Midtopia

Midtopia

Friday, April 27, 2007

More on partial-birth abortion

Stubborn Facts has a pair of addendums to its excellent coverage of the Carhart ruling (for my own previous post, go here.)

Simon Dodd provides a seven-page analysis of the ruling. It echoes bits of SF's other coverage, particularly the important distinction between an "as applied" and "facial" challenge. The Carhart case was a facial challenge, and that is one of the hardest to prove. So to that extent, the ruling is narrow indeed. All the Supreme Court said, in essence, is that the law isn't unconstitutional in all cases but could well be unconstitutional in some.
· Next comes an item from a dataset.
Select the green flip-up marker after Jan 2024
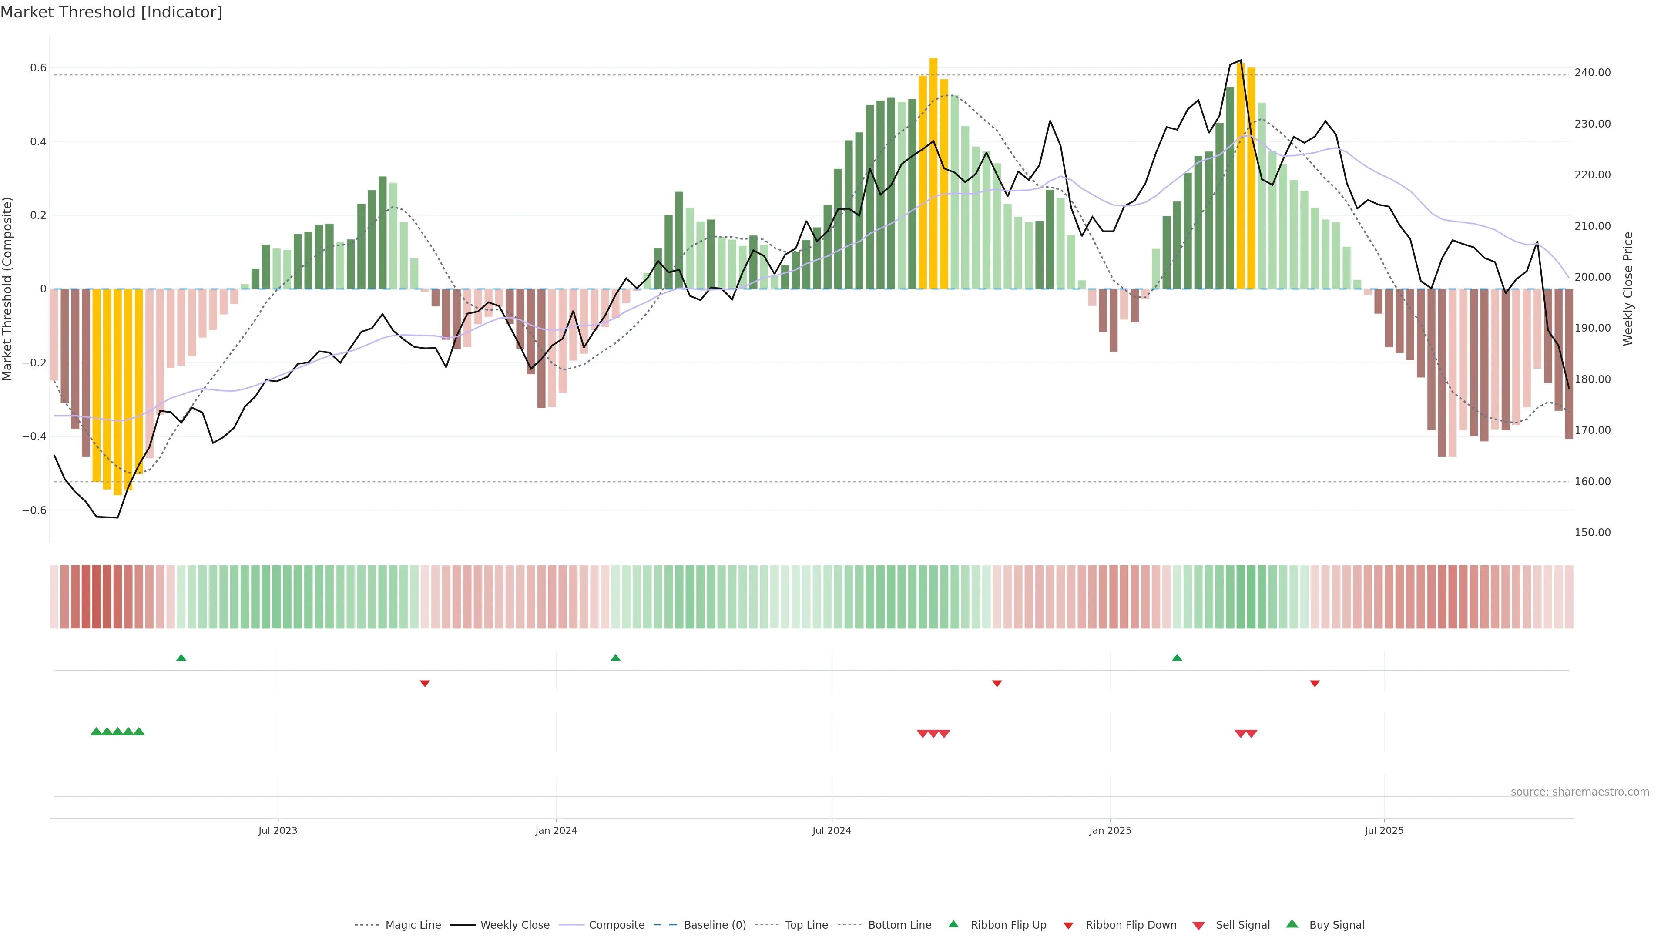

Indeed, by explicitly leaving the door open for "as applied" challenges, they seemed to indicate that such challenges might well succeed.

Further the plaintiffs never raised the question of whether Congress had the power to pass the law in the first place, which means the Court didn't address that.

On the other hand, he argues, it does undermine the long-held necessity of including a "mother's health" exception to abortion bans, by the simple expedient of Congress declaring that the procedure in question is "never medically necessary." As long as medical opinion is legitimately in dispute on that, no exception is needed: As far as the courts are concerned, Congress has the right to draw a clear, bright line where none exists in reality.

In a separate post, Dodd notes the absence of any reference to foreign law, and surmises it may have something to do with the inconvenient nature of that law when it comes to abortion.